EXERCISE AIM: Copy the part of the entries that opens with the line containing "The width and height of the screenshot is (598, 419)." and closes with the line containing "will pyautogui.click(x=81, y=353).", both lines included, without changing a character.

RECORDS SUPPLIED:
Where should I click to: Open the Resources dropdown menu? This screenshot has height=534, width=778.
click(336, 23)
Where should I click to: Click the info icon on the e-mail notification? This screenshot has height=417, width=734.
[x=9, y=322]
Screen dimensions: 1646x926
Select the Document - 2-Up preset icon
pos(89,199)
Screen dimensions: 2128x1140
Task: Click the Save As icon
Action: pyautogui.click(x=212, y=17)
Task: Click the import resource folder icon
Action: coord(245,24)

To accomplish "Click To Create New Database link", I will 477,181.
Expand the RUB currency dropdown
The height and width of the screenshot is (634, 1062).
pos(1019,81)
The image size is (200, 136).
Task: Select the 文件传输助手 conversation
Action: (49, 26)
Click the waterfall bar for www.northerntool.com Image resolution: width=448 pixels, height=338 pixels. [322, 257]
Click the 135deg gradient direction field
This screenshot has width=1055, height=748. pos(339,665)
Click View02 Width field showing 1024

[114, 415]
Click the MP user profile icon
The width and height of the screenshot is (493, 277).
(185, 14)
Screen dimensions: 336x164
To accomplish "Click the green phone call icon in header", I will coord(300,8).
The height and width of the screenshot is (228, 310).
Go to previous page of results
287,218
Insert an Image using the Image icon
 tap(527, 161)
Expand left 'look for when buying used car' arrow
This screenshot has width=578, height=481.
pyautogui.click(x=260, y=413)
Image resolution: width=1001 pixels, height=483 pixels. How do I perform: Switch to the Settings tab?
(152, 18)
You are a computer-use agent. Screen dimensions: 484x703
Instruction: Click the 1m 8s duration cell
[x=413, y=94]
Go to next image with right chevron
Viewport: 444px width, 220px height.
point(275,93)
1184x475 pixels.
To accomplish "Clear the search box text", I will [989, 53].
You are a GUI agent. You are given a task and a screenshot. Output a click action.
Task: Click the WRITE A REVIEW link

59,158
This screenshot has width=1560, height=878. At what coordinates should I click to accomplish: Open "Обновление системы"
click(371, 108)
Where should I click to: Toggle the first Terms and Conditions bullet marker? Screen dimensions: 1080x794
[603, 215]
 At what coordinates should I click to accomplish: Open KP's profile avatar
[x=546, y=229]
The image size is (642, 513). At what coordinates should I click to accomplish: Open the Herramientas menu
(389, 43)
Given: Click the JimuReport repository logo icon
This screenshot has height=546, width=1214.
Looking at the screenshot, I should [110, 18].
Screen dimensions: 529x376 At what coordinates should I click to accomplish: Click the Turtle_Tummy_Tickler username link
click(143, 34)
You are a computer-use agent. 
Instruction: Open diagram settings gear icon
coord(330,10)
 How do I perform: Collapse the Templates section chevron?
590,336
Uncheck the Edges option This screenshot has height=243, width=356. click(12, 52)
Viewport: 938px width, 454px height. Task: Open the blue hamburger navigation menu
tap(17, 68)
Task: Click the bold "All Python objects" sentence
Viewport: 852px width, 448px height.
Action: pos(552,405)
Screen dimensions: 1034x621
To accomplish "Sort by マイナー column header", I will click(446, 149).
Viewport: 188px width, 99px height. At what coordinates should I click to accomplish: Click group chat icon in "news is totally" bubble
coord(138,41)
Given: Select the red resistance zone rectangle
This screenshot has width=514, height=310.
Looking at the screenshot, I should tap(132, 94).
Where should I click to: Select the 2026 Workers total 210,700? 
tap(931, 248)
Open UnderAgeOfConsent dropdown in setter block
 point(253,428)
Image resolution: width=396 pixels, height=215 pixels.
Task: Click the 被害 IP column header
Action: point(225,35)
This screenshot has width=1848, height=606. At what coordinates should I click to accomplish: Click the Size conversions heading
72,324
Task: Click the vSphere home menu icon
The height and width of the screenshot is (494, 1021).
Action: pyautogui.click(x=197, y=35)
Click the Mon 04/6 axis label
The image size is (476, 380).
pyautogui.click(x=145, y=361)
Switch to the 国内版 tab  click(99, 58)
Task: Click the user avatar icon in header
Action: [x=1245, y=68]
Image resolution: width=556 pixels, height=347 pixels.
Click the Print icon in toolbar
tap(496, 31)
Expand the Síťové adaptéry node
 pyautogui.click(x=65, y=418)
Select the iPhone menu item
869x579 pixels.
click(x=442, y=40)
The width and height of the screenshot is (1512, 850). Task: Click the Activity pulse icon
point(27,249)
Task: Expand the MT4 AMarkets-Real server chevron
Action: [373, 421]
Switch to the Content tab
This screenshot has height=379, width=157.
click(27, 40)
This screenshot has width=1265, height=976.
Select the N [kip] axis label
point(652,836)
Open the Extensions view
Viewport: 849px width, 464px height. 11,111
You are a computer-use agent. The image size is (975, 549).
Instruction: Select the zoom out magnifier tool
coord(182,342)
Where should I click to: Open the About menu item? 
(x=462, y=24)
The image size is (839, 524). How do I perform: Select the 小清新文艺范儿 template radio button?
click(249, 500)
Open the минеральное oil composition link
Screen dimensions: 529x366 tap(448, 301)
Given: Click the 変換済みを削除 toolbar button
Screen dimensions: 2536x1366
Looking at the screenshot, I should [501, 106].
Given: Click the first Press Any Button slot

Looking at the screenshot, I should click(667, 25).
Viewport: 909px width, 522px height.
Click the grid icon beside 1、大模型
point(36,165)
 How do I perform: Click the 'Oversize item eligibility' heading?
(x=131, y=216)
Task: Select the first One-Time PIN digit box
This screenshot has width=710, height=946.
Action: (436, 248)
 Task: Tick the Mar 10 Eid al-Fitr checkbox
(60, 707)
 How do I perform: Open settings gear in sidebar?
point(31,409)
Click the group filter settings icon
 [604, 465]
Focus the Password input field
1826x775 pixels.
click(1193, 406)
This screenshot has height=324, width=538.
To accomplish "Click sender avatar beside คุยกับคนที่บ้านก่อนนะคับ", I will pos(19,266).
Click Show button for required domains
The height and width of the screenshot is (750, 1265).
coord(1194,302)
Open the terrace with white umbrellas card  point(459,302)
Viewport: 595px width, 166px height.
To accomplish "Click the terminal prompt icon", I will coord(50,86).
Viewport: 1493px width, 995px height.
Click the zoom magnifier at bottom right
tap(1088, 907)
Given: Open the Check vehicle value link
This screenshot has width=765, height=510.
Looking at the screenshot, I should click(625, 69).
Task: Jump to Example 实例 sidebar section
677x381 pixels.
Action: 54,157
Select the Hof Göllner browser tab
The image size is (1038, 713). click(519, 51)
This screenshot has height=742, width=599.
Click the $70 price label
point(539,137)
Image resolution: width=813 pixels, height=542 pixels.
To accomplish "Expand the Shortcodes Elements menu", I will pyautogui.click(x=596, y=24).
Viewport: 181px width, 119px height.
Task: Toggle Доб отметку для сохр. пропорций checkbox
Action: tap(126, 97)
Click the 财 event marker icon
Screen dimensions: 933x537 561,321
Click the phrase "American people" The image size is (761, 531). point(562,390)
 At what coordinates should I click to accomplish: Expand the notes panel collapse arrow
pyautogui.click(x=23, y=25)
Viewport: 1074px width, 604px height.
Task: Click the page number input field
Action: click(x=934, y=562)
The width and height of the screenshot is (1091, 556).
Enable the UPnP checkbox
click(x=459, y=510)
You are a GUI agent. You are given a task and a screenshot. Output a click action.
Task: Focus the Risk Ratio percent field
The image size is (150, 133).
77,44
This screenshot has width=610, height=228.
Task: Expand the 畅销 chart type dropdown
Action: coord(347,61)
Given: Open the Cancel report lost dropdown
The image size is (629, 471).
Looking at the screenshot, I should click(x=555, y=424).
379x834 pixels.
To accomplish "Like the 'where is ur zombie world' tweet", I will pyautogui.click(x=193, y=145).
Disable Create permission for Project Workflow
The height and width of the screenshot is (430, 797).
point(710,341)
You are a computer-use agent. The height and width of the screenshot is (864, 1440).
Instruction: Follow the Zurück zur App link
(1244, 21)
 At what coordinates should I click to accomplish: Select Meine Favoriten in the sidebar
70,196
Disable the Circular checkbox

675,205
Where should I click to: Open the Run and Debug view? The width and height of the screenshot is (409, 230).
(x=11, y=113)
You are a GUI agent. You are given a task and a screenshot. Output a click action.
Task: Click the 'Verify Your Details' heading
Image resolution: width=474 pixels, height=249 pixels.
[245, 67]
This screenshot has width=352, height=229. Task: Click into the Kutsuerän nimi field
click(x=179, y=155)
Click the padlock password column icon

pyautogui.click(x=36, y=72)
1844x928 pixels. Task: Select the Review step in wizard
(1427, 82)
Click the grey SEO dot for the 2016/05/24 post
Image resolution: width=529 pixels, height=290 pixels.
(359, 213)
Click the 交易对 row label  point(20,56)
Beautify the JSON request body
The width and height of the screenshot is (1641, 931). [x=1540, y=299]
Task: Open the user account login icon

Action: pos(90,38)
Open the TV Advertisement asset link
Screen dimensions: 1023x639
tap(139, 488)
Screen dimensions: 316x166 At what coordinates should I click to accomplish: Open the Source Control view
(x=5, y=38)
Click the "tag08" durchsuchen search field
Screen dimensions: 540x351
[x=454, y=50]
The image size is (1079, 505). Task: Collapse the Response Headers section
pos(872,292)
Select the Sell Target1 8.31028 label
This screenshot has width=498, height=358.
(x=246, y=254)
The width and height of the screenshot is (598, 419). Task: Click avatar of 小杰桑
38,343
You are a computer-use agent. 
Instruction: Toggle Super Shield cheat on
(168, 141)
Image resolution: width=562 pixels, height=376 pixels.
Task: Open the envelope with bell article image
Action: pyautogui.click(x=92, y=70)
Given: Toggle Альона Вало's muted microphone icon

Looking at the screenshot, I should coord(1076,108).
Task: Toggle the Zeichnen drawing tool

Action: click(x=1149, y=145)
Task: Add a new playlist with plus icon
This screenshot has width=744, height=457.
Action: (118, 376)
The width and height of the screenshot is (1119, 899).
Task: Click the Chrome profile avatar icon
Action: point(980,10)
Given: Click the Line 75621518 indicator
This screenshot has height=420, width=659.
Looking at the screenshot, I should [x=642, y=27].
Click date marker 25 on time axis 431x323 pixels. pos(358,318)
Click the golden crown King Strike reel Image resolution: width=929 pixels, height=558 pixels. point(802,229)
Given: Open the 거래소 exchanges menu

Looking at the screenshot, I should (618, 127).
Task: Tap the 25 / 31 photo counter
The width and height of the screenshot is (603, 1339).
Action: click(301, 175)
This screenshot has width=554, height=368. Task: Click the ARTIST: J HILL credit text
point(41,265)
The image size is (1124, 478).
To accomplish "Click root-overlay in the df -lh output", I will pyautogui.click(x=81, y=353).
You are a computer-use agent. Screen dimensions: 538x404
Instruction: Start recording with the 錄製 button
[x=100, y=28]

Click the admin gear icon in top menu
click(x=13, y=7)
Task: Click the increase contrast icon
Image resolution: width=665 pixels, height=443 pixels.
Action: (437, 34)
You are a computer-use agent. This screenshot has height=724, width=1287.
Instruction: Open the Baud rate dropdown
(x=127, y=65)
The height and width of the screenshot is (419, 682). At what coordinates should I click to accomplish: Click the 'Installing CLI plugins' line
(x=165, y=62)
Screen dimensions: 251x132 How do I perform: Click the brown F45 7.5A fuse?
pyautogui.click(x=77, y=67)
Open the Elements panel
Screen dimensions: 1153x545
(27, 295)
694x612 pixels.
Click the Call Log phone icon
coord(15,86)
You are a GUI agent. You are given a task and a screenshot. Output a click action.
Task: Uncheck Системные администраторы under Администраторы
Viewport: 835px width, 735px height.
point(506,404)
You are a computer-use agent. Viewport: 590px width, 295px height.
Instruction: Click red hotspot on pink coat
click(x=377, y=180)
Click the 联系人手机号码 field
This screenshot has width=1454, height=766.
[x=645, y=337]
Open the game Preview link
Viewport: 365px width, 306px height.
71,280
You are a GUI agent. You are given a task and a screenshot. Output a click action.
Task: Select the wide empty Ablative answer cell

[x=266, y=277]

WRITTEN SOLUTION:
The width and height of the screenshot is (598, 419). Task: Click avatar of 小杰桑
38,343
You are a computer-use agent. 
Instruction: Toggle Super Shield cheat on
(168, 141)
Image resolution: width=562 pixels, height=376 pixels.
Task: Open the envelope with bell article image
Action: pyautogui.click(x=92, y=70)
Given: Toggle Альона Вало's muted microphone icon

Looking at the screenshot, I should coord(1076,108).
Task: Toggle the Zeichnen drawing tool

Action: click(x=1149, y=145)
Task: Add a new playlist with plus icon
This screenshot has width=744, height=457.
Action: (118, 376)
The width and height of the screenshot is (1119, 899).
Task: Click the Chrome profile avatar icon
Action: point(980,10)
Given: Click the Line 75621518 indicator
This screenshot has height=420, width=659.
Looking at the screenshot, I should [x=642, y=27].
Click date marker 25 on time axis 431x323 pixels. pos(358,318)
Click the golden crown King Strike reel Image resolution: width=929 pixels, height=558 pixels. point(802,229)
Given: Open the 거래소 exchanges menu

Looking at the screenshot, I should (618, 127).
Task: Tap the 25 / 31 photo counter
The width and height of the screenshot is (603, 1339).
Action: click(301, 175)
This screenshot has width=554, height=368. Task: Click the ARTIST: J HILL credit text
point(41,265)
The image size is (1124, 478).
To accomplish "Click root-overlay in the df -lh output", I will pyautogui.click(x=81, y=353).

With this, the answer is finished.